> [Document text]:
Short answer: that fuel saving figure does not depend on the stator stage.[1] The aft stator function is swirl recovery, assuming its weight penalty can be offset.
GE's design
GE's (part of CFM) patent for that engine was filed in 2020: Unducted thrust producing system architecture US20200308979A1. From the patent, the second set of blades are optional, and also optionally they could rotate around their long axis to adjust their pitch angle. Assuming the weight penalty can actually be offset.[1]

Blades 31 are sized, shaped, and configured to impart a counteracting swirl to the fluid so that in a downstream direction aft of both rows of blades the fluid has a greatly reduced degree of swirl, which translates to an increased level of induced efficiency.
That concept of swirl recovery quoted above isn't new. And the figure of 20% reduction in fuel consumption that you read is before any swirl recovery, according to an 80s NASA report:[1]
At intermediate stage lengths, fuel savings of 15 to 20 percent are expected for single rotation propfans with no swirl recovery, with the benefits depending to some extent on the choice of cruise speed. Benefits are projected to be even greater if swirl can be eliminated without excessive weight penalties, whether by swirl recovery techniques applied to single-rotation systems or by the use of counter-rotation propulsion systems.
Not new
Propfans/open fans/UDFs/UBEs (or as Flight quipped in 1985, "a load of bananas whirling round") keep cropping up in marketing every decade. Here's an excerpt from Flight International's coverage of the 1985 Paris Air Show:
Propfan started life as a single-rotation tractor configuration. There are indications that a wing behind the propulsor will recover some of the swirl energy, but not as much as contra-rotation. [emphasis mine]
FLIGHT International, 15 June 1985
GE's design from that air show had the contra-rotating design mentioned above:

Noise
Regarding the noise you ask about, at least to passengers, air hitting an object that is unducted as in this case, would add to the noise. GE said in 2007 that the noise would be "acceptable and certifiable", which isn't the same as as quiet as turbofans. Regarding the use of stators in turbofans behind the fan, they're indeed used, see: In a turbofan, why are there no stators behind the fan?

> [Direction]:
In the propfan answer, rewrite the stretch that begins with the words "Blades 31 are" and ends with "counter-rotation propulsion systems.", putting "rotation" wherever "swirl" appears.

> [Record excerpts]:
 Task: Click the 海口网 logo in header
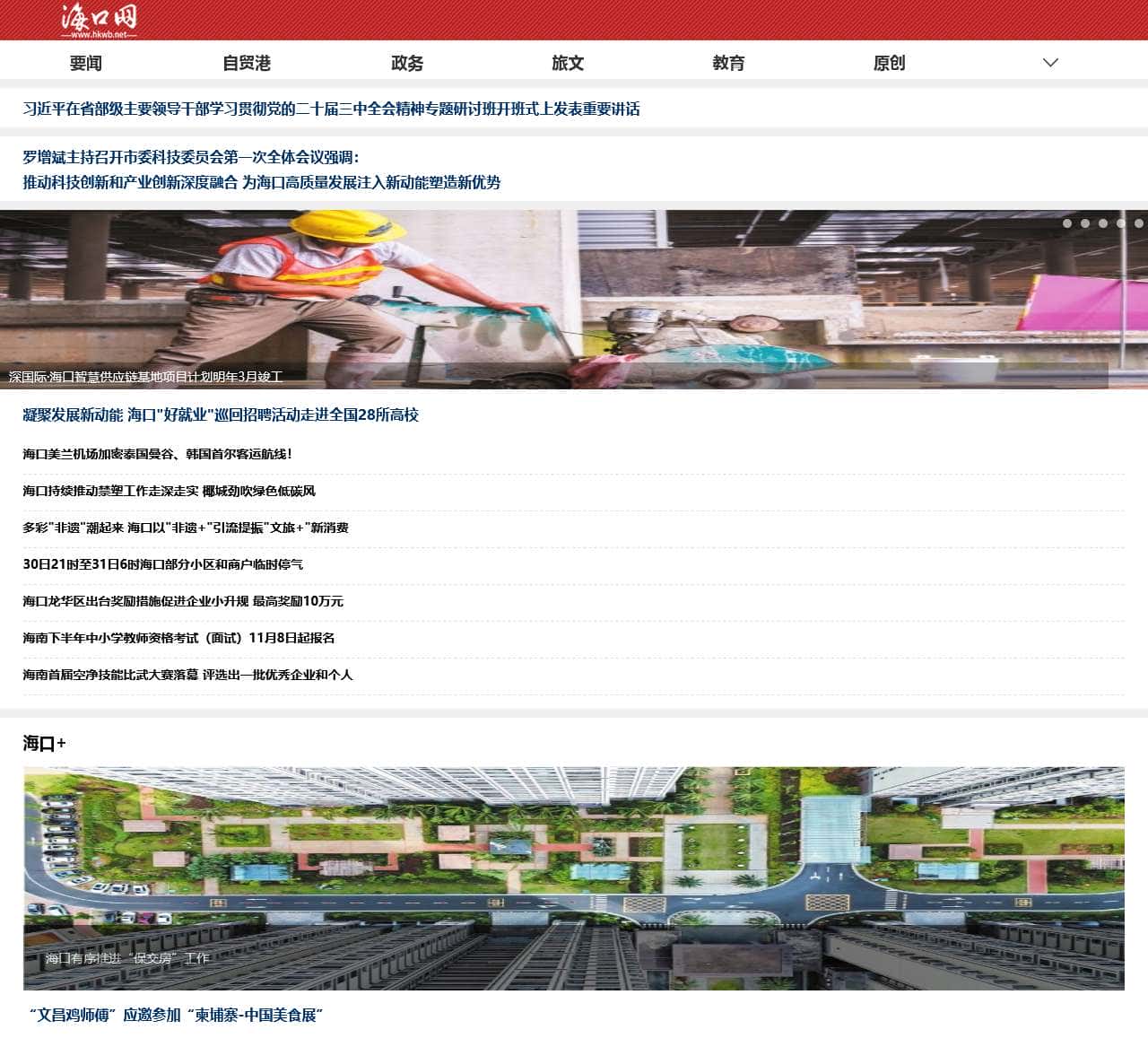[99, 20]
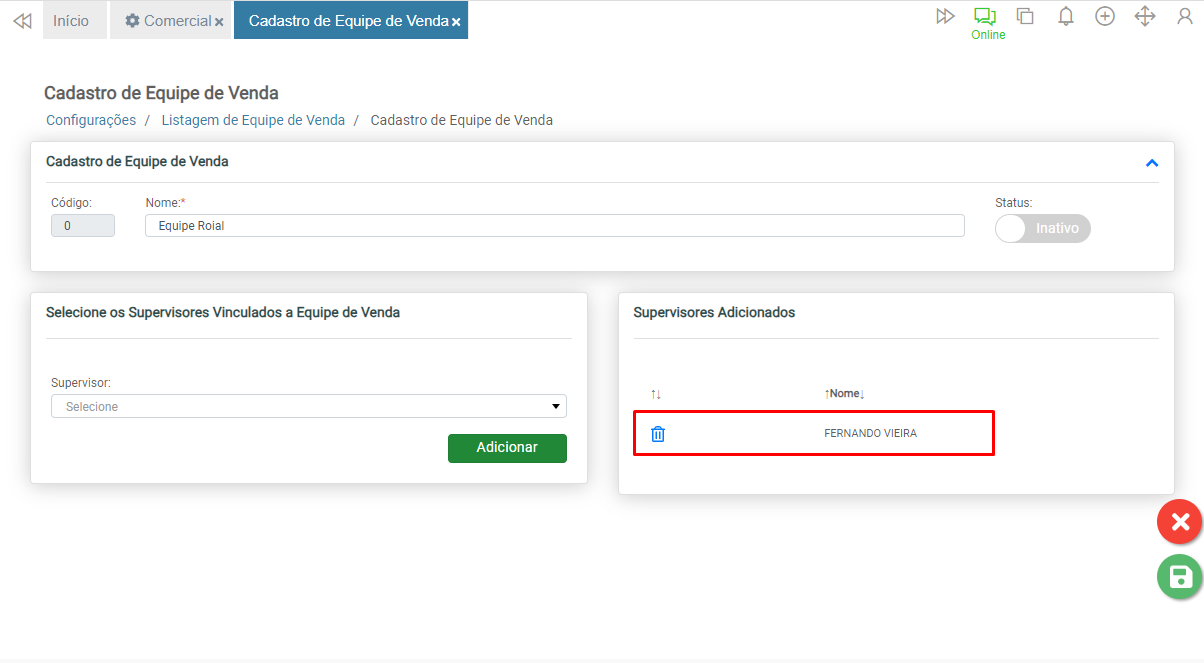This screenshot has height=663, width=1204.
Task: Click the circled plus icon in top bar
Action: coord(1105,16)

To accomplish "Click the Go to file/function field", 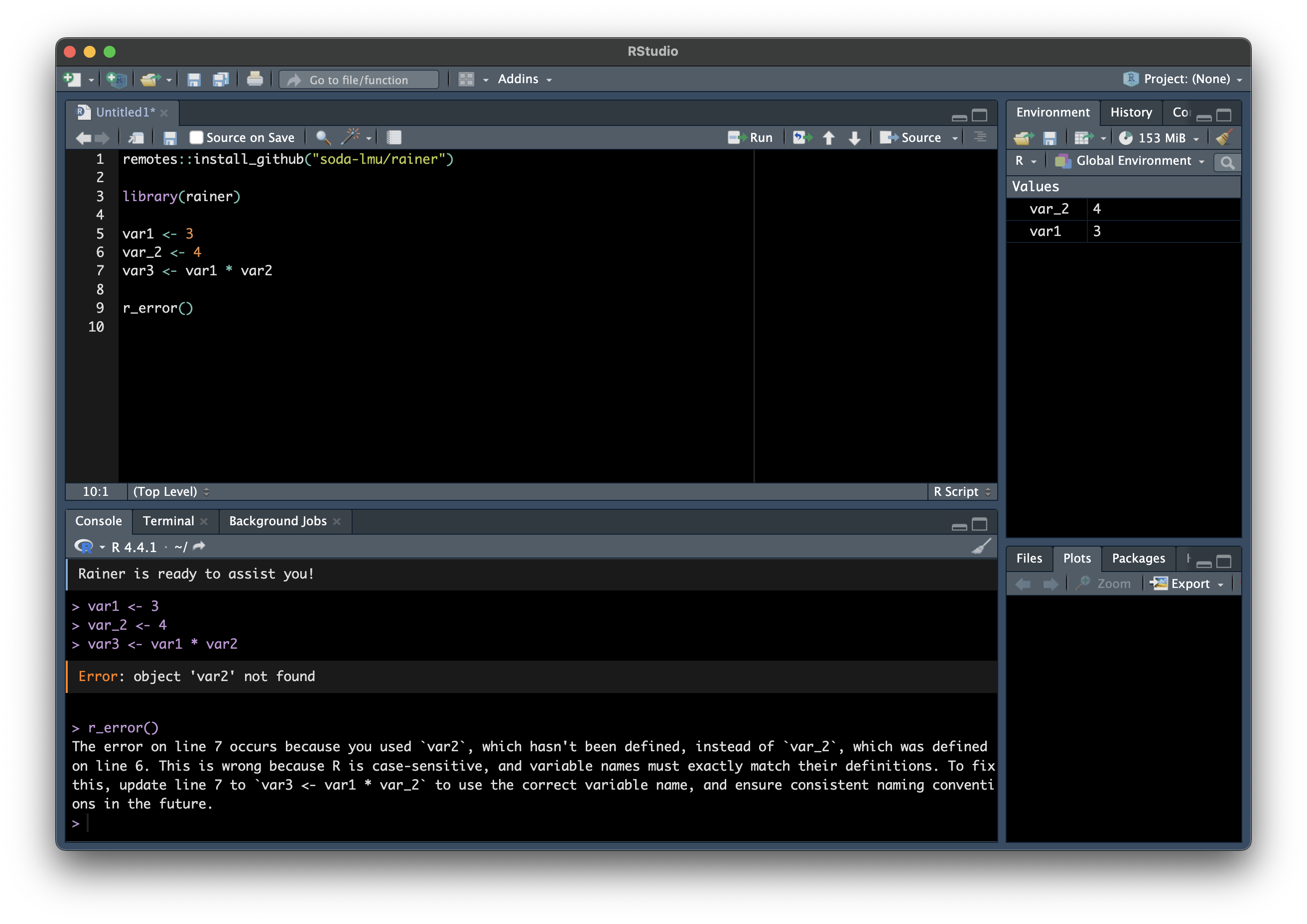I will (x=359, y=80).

> [Answer below]:
Blades 31 are sized, shaped, and configured to impart a counteracting rotation to the fluid so that in a downstream direction aft of both rows of blades the fluid has a greatly reduced degree of rotation, which translates to an increased level of induced efficiency.
That concept of rotation recovery quoted above isn't new. And the figure of 20% reduction in fuel consumption that you read is before any rotation recovery, according to an 80s NASA report:[1]
At intermediate stage lengths, fuel savings of 15 to 20 percent are expected for single rotation propfans with no rotation recovery, with the benefits depending to some extent on the choice of cruise speed. Benefits are projected to be even greater if rotation can be eliminated without excessive weight penalties, whether by rotation recovery techniques applied to single-rotation systems or by the use of counter-rotation propulsion systems.